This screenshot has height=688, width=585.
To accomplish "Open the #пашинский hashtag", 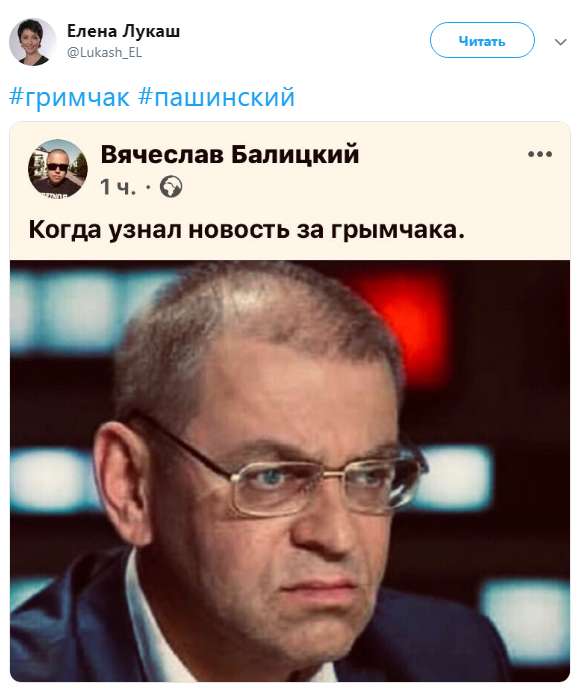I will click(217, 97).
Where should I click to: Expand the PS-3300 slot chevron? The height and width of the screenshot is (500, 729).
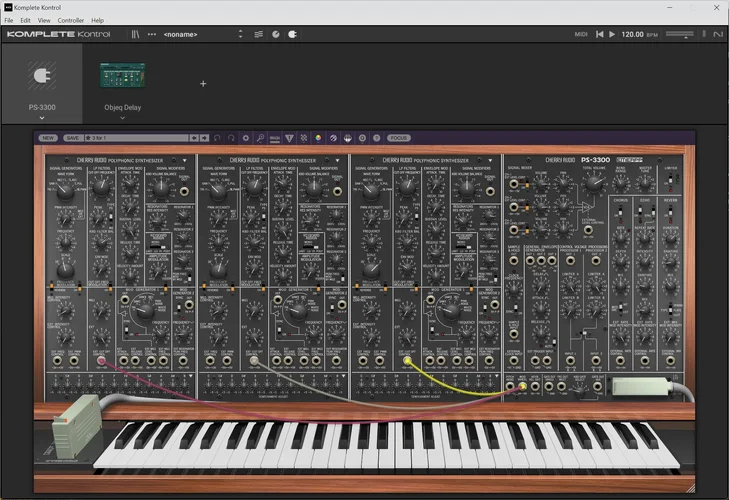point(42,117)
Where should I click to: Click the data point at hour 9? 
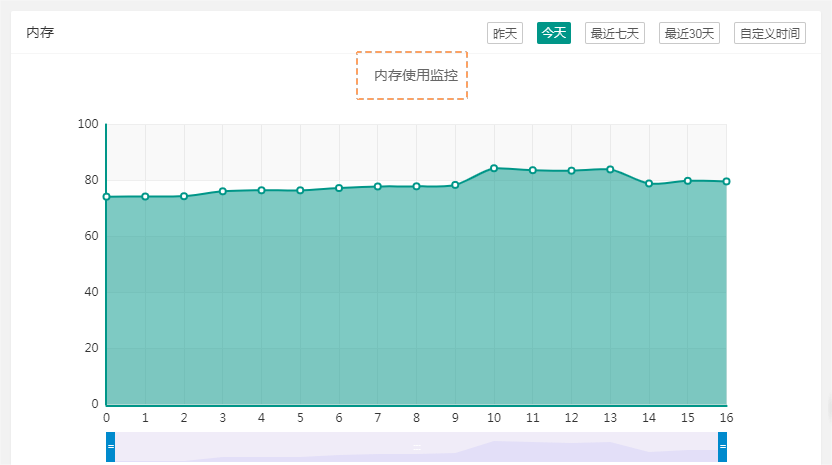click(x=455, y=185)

★ ★ ★ ★ ★

What to produce:
Return the lines from the one that contains "Where should I click to: Click" through the final line of the listing above, inclusive. Transcribe them exactly and drop the pictures.

Exercise response:
Where should I click to: Click the data point at hour 9? 
click(x=455, y=185)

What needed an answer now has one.